I>S+D! – Interactive Application Security Testing (IAST), Beyond SAST/DAST (OWASP AppSecUSA Presentation Review)

Ofer MaorThis talk, by Ofer Maor, CTO – Quotium (Follow on Twitter, @quotium) at 2012 AppSecUSA, addressed something that I see is an up and coming issue, interactive in-memory code testing. There are several talks about it and there is a lot of ambient chatter about this in the security community. As one who works for a company that offers an automatic application security (DAST) tool that prides itself on being as automatic as possible, I have a very particular perspective on this. Specifically, the idea that manual or partially manual security testing reasserts itself in each new generation of test paradigms.

In this case, rather than running a tool that looks for potential buffer overflows and other such things by grammatically analysing source code and then relying entirely on its report, one (possibly in addition to that) runs a tool that hooks the program dynamically and observes the behaviour as it happens and guides the tool to the next attack accordingly. At NTO, we have tried to avoid requiring user interaction as much as possible using it only when absolutely necessary, and our tool is a web application scanner, not a source or binary code analyser (not specifically that though it does do a bit of that in order to get deeper into the site). So our tool is analogous to what the speaker calls static and dynamic source code analysis. In the field of static source code analysis, until someone comes up with some super magic halting-problem-paradox-violating source code analysis algorithm, I am inclined to buy into the speaker’s implicit assertion that rather a lot of user (pen-tester) interaction with the tool may be necessary to maximize results on code reviews.

So the speaker’s tool is not a static or dynamic one, but an interactive code analyser. The calls that can be hooked by the speaker’s tool include HTTP request/responses, database queries, file system calls, string operations, memory, 3rd party libraries, external app calls, etc. It is binary based as opposed to source code based and therefore needs a good database of api calls and such to hook.

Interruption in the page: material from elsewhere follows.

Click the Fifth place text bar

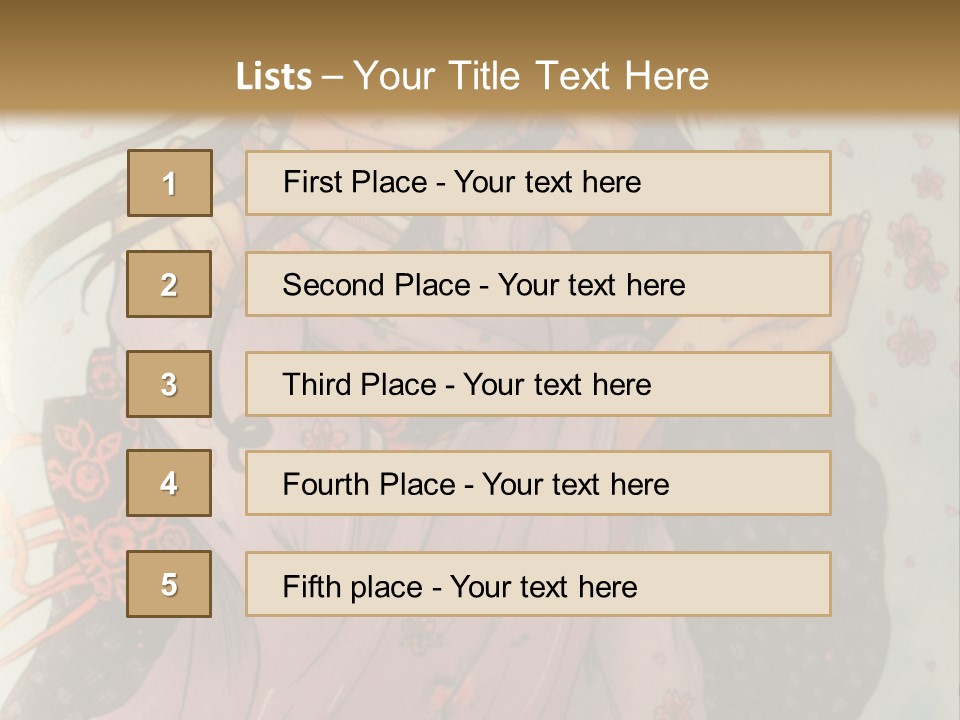538,584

Probably the definitive example, though certainly not the only one, of what one can do with the speaker’s tool is tainted input tracking… following an SQL injection (for example) through all stages of its propagation down to the database.

I was very impressed with the technical achievement that this speaker’s tool represents. And I agree with the implicit notion that no particular paradigm (automatic black box testing, fully manual pen-testing, tool-assisted semi-manual pen-testing) is entirely sufficient to maximize security. They need to be used in concert. If budget prescribes a triage approach to security however, I would say an automatic tool doing blackbox testing of Low Hanging Fruit is likely to achieve the greatest coverage within that limitation.